EXERCISE INSTRUCTIONS =>
Reproduce the passage of the Transforming Health poll article exactly, starting with "In a fresh blow" and going on through "Centre and Noarlunga.".

TEXT SHOWN =>
= = = = =

26 Sep Galaxy poll reveals opposition to South Australian Labor government’s Transforming Health plan
CONTROVERSIAL plans to transform the states’s public health system are facing overwhelming rejection as an exclusive opinion poll reveals almost two-thirds opposition to the landmark reforms.
In a fresh blow to the embattled Transforming Health agenda, the Galaxy/Sunday Mail poll reveals 64 per cent of respondents are opposed to the plan to cut back services at some hospitals and boost them at others.
Even a majority of Labor supporters — 56 per cent — is rejecting the State Government plan, which involves downgrading hospitals including the Queen Elizabeth and upgrading others — particularly building the $2.3 billion, 800-bed Royal Adelaide.
Almost a quarter of the 869 voters polled — 23 per cent — declared support for Transforming Health, launched in February last year after multi-million dollar upgrades were frozen in 2014 at metropolitan hospitals including the QEH, Flinders Medical Centre and Noarlunga.
Health Minister Jack Snelling said he was unsurprised by the poll results, declaring all major reform was initially unpopular, but Opposition Leader Steven Marshall warned health professionals opposed the dangerous cuts and the public would not stand for them either.
The influential nurses’ union on Friday warned emergency departments were already struggling and questioned how the system would cope with a speculated cut of 200 metropolitan hospital beds.
Transforming Health involves closing the Repatriation General Hospital late next year and downgrading emergency departments at Queen Elizabeth, Modbury and Noarlunga hospitals.
The new RAH, Flinders Medical Centre and Lyell McEwin will become Adelaide’s major hospitals with “super” emergency departments.
Three dedicated elective surgery centres will be created, with multi-day surgery at the QEH, and day surgery at Noarlunga and Modbury.
The initial government report argued SA has more hospital beds per capita than the rest of the nation and curbing unnecessarily long stays in hospital and improving processes, like admission and discharge, would mean fewer beds were needed.
The Galaxy/Sunday Mail poll, taken between September 12-14, found most respondents — 45 per cent — were strongly opposed to the Transforming Health plan, while only six per cent were strong supporters.
Just under 20 per cent expressed lukewarm support, while 19 per cent were partly opposed.
Liberals were hotly opposed, declaring 70 per cent opposition and 23 per cent support, while one-third of Labor backers supported the reforms.

= = = = =

EXTRACTED RECORDS =>
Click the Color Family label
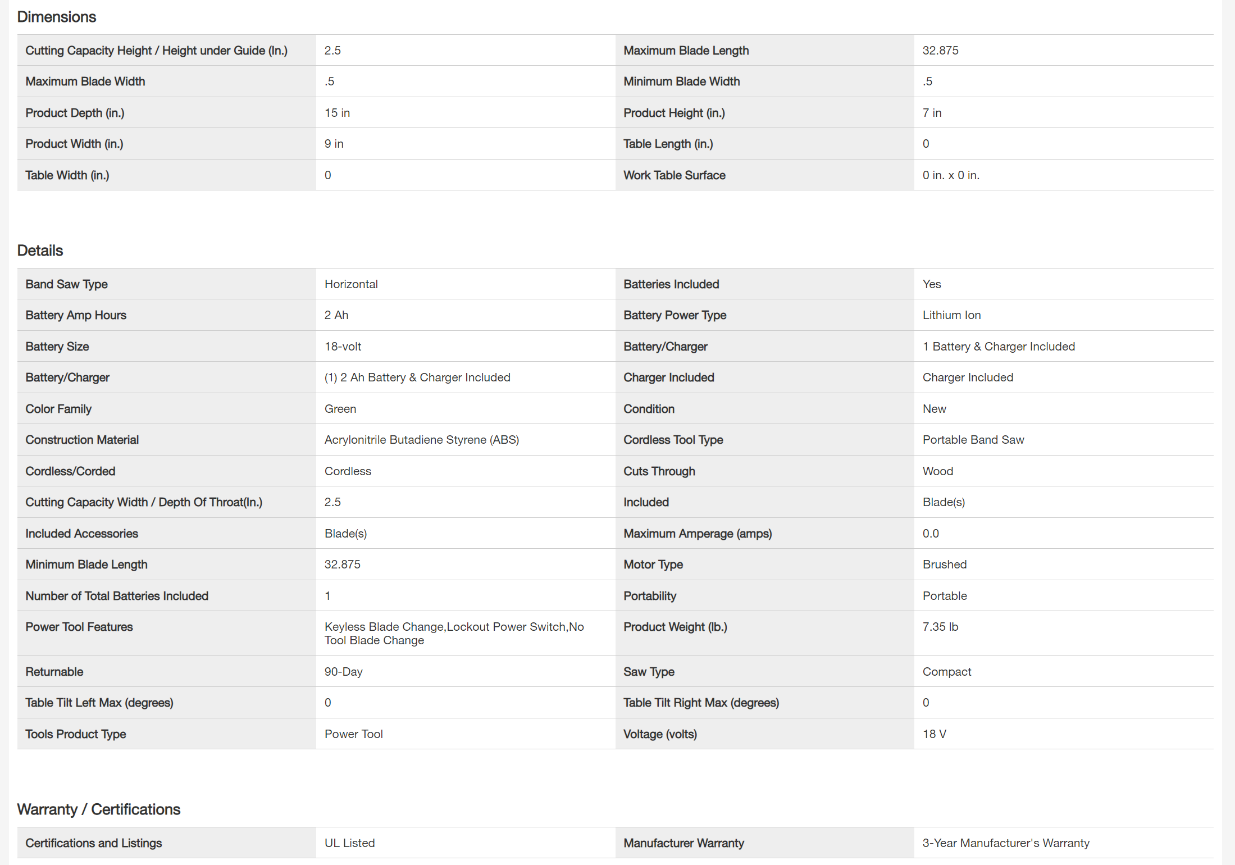pyautogui.click(x=58, y=409)
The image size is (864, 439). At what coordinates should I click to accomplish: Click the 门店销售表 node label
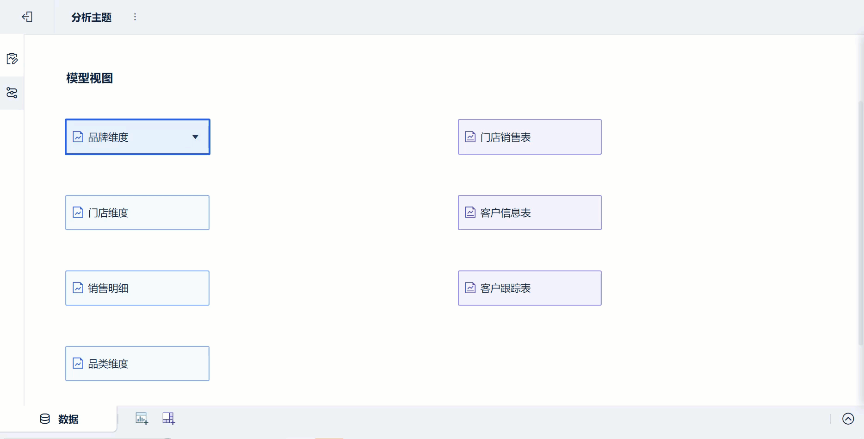[x=506, y=138]
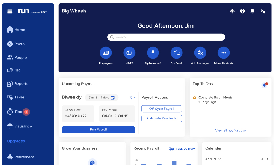Click the Employees shortcut icon

coord(106,53)
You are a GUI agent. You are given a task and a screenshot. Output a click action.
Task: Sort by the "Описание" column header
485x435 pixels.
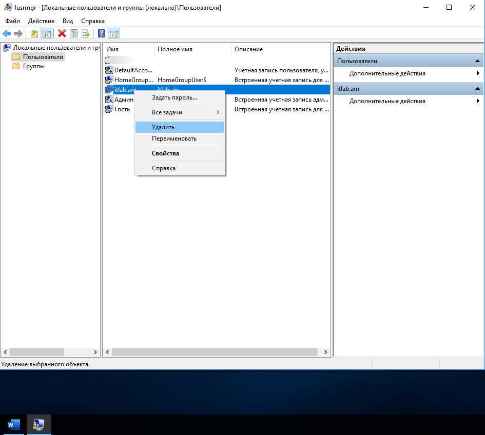248,49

= = = = =

OUTPUT FOR THIS EXERCISE =>
In a fresh blow to the embattled Transforming Health agenda, the Galaxy/Sunday Mail poll reveals 64 per cent of respondents are opposed to the plan to cut back services at some hospitals and boost them at others.
Even a majority of Labor supporters — 56 per cent — is rejecting the State Government plan, which involves downgrading hospitals including the Queen Elizabeth and upgrading others — particularly building the $2.3 billion, 800-bed Royal Adelaide.
Almost a quarter of the 869 voters polled — 23 per cent — declared support for Transforming Health, launched in February last year after multi-million dollar upgrades were frozen in 2014 at metropolitan hospitals including the QEH, Flinders Medical Centre and Noarlunga.